EXERCISE AIM: In the article on California packaging policy, how long is the process that began with the meeting expected to take?

READING PASSAGE:
--------------------

Plastic packagingCalRecycle last week convened stakeholders to continue to discuss the possibility of requiring producers to play a role in the end-of-life management of packaging materials.

The meeting covered components that could be included in such a program and included robust debate about the merits of extended producer responsibility (EPR) efforts.

Officials with the California Department of Resources Recycling and Recovery (CalRecycle) stressed they are not at the point of developing a legislative policy.

“We are looking at developing a mandatory policy model, but we don’t have any particular outcome in mind at this point, so there’s a lot of things on the table,” said Howard Levenson, deputy director of CalRecycle’s materials management and local assistance division.

Still, the very premise of a mandatory approach was questioned many times during the highly attended workshop, signaling a long road ahead if the agency wants to develop a consensus on packaging management.

The meeting was the first part of a process that will take 12 to 18 months, explained Cynthia Dunn, supervising senior environmental scientist for CalRecycle.

Regulatory roots

Packaging emerged as a target after California lawmakers passed Assembly Bill 341, which in 2012 set a goal for the state to reach 75 percent diversion by 2020.

According to CalRecycle, packaging makes up a quarter of the entire waste stream statewide, with 8 million tons of packaging landfilled in 2014.

The agency decided the target diversion rate was unachievable without addressing packaging, so in 2014 CalRecycle convened stakeholders to discuss how to proceed. Agency officials preferred a mandatory packaging management program funded by the industry, while industry leaders pushed for a voluntary approach.

In early 2016, CalRecycle held what it called the “Manufacturers Challenge,” where producers were asked to identify specific steps they would take to increase packaging recycling. Eight months later, CalRecycle determined its requests “were not addressed in a meaningful way,” Dunn said. The agency’s director approved pursuing a “comprehensive, mandatory packaging policy model” that could also include voluntary steps.

--------------------

RECORDS SUPPLIED:
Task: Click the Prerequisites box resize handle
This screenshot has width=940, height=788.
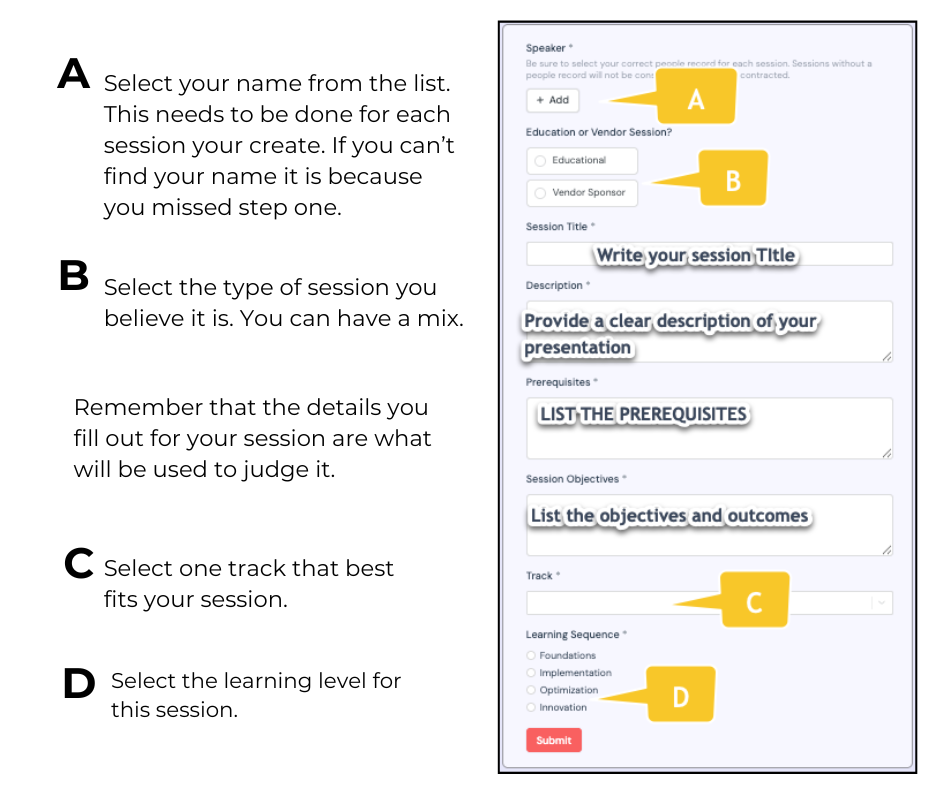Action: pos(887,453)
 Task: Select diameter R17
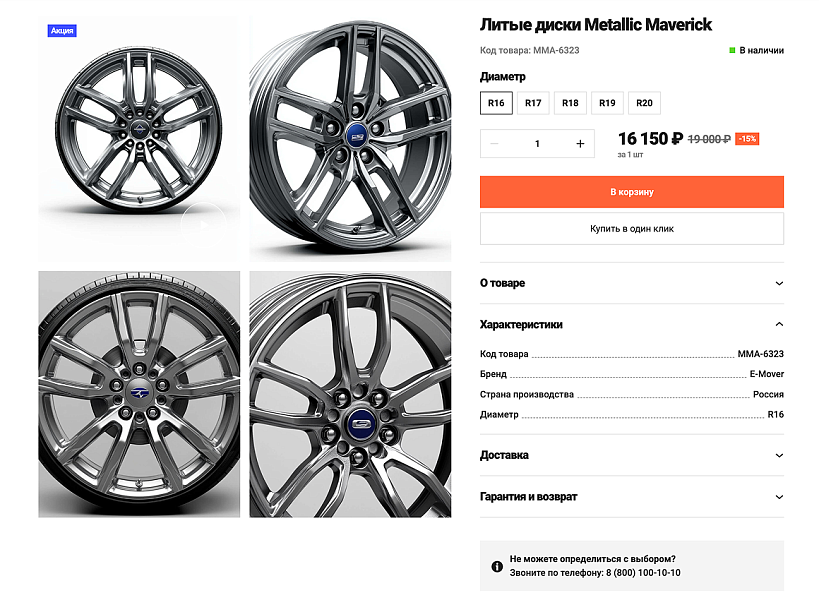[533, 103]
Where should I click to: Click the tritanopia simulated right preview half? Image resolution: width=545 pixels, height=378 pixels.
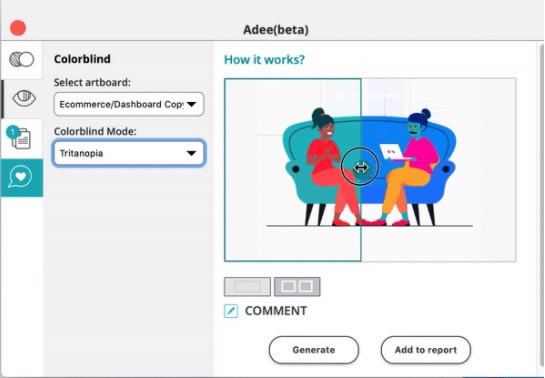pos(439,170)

--------------------

TASK OUTPUT: 12 to 18 months.